(Lines of data)
========================
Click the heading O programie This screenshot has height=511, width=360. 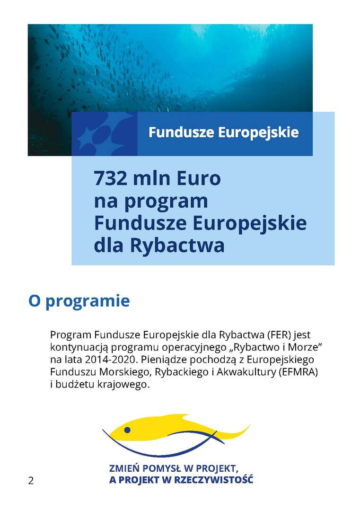(x=79, y=301)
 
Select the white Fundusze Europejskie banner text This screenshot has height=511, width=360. (x=223, y=132)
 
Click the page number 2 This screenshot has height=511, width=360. (x=31, y=481)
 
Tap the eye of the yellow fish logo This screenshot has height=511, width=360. (x=127, y=430)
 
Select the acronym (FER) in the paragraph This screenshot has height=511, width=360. (x=280, y=335)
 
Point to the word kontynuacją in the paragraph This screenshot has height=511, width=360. (x=75, y=348)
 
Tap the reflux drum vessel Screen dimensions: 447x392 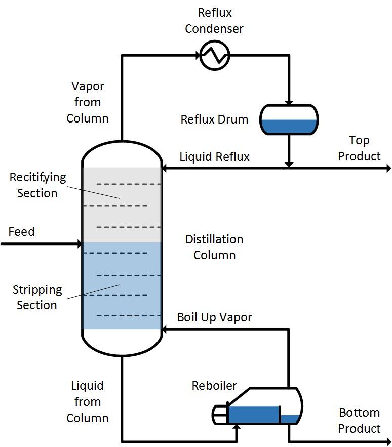[x=289, y=120]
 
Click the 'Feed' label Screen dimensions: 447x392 [x=22, y=232]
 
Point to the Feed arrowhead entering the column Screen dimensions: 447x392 [x=79, y=244]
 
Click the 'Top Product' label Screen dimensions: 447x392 [x=359, y=148]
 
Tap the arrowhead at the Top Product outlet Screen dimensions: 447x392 [x=388, y=168]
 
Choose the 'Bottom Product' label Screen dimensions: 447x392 [x=359, y=420]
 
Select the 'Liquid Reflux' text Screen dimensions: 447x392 [x=214, y=157]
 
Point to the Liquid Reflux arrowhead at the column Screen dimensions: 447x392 [x=165, y=168]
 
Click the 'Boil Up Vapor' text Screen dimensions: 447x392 [x=214, y=317]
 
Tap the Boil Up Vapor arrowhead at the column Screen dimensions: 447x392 [x=165, y=329]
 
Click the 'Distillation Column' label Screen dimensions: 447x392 [x=214, y=247]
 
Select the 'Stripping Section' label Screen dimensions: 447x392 [x=37, y=297]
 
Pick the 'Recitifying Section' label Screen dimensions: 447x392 [x=37, y=185]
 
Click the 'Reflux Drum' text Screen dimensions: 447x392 [x=214, y=120]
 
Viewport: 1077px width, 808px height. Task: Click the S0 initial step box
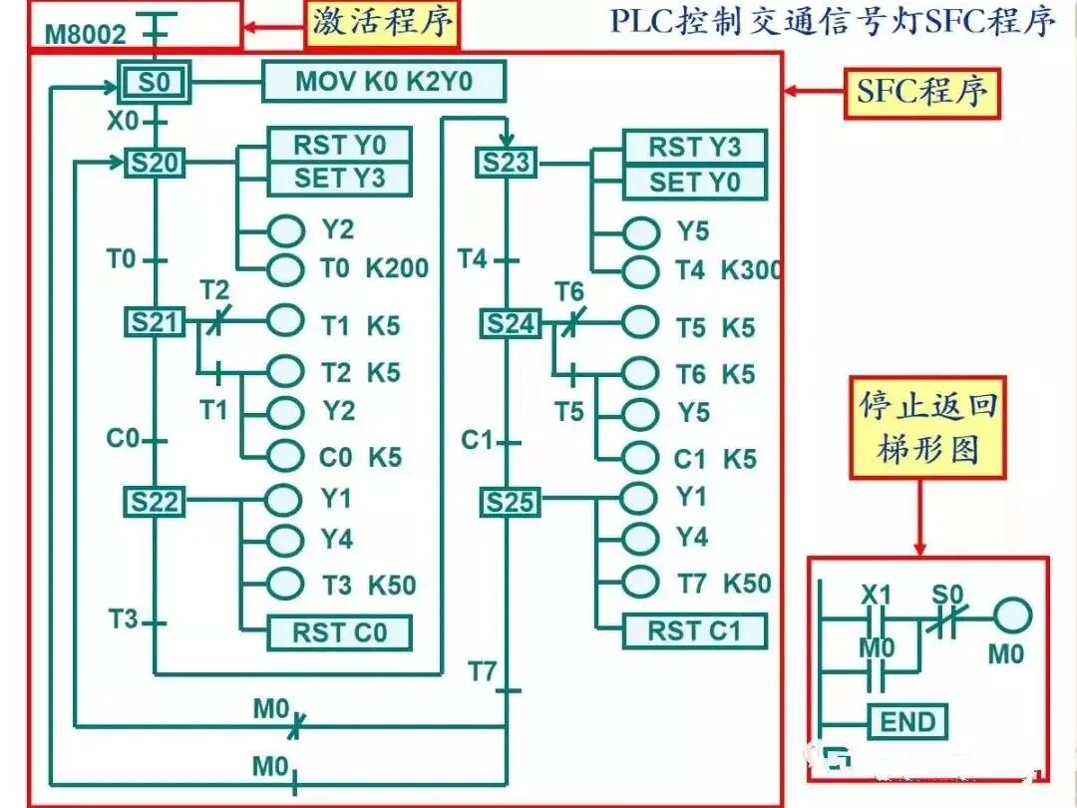pyautogui.click(x=155, y=83)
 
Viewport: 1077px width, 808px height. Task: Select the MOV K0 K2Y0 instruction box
pyautogui.click(x=384, y=82)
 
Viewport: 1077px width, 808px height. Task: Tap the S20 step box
pyautogui.click(x=155, y=162)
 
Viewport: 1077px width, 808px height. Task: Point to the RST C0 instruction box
pyautogui.click(x=339, y=632)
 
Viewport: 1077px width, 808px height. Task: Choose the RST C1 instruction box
pyautogui.click(x=694, y=630)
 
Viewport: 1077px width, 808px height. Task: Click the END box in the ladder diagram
pyautogui.click(x=907, y=722)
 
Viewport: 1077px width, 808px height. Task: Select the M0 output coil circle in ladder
pyautogui.click(x=1011, y=616)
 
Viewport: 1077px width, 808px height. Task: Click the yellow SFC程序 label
pyautogui.click(x=922, y=93)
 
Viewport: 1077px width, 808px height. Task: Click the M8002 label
pyautogui.click(x=86, y=36)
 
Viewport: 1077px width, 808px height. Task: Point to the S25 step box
pyautogui.click(x=510, y=503)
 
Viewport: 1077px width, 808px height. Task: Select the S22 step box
pyautogui.click(x=155, y=502)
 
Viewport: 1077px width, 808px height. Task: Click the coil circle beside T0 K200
pyautogui.click(x=285, y=268)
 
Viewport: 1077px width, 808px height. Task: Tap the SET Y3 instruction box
pyautogui.click(x=339, y=180)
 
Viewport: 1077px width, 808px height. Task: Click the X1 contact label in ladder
pyautogui.click(x=876, y=596)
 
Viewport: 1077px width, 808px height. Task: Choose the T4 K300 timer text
pyautogui.click(x=727, y=270)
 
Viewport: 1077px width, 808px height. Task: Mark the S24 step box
pyautogui.click(x=510, y=323)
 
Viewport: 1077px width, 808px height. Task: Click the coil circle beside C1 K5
pyautogui.click(x=640, y=458)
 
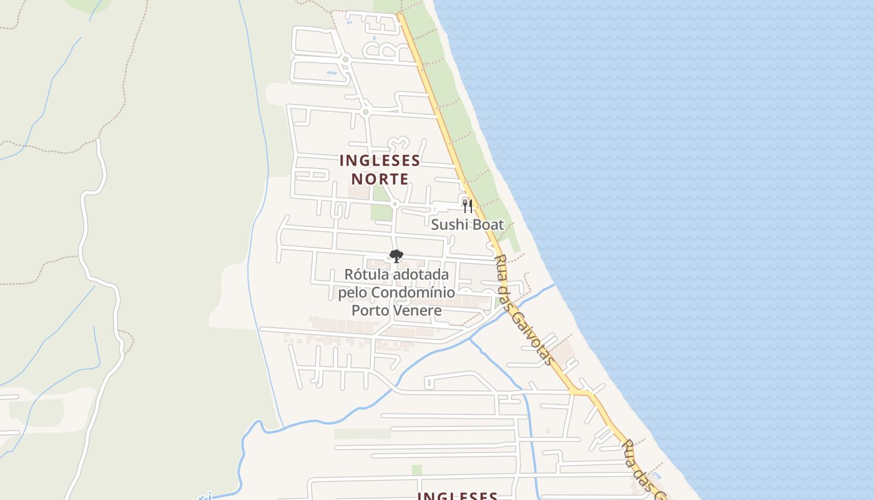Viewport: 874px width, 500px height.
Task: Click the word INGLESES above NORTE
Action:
========================
§ **Brief**: Which rows above contain the word "arrowhead"? Filter them out and copy each one.

§ **Full output**:
Point to the Feed arrowhead entering the column Screen dimensions: 447x392 [x=79, y=244]
Tap the arrowhead at the Top Product outlet Screen dimensions: 447x392 [x=388, y=168]
Point to the Liquid Reflux arrowhead at the column Screen dimensions: 447x392 [x=165, y=168]
Tap the Boil Up Vapor arrowhead at the column Screen dimensions: 447x392 [x=165, y=329]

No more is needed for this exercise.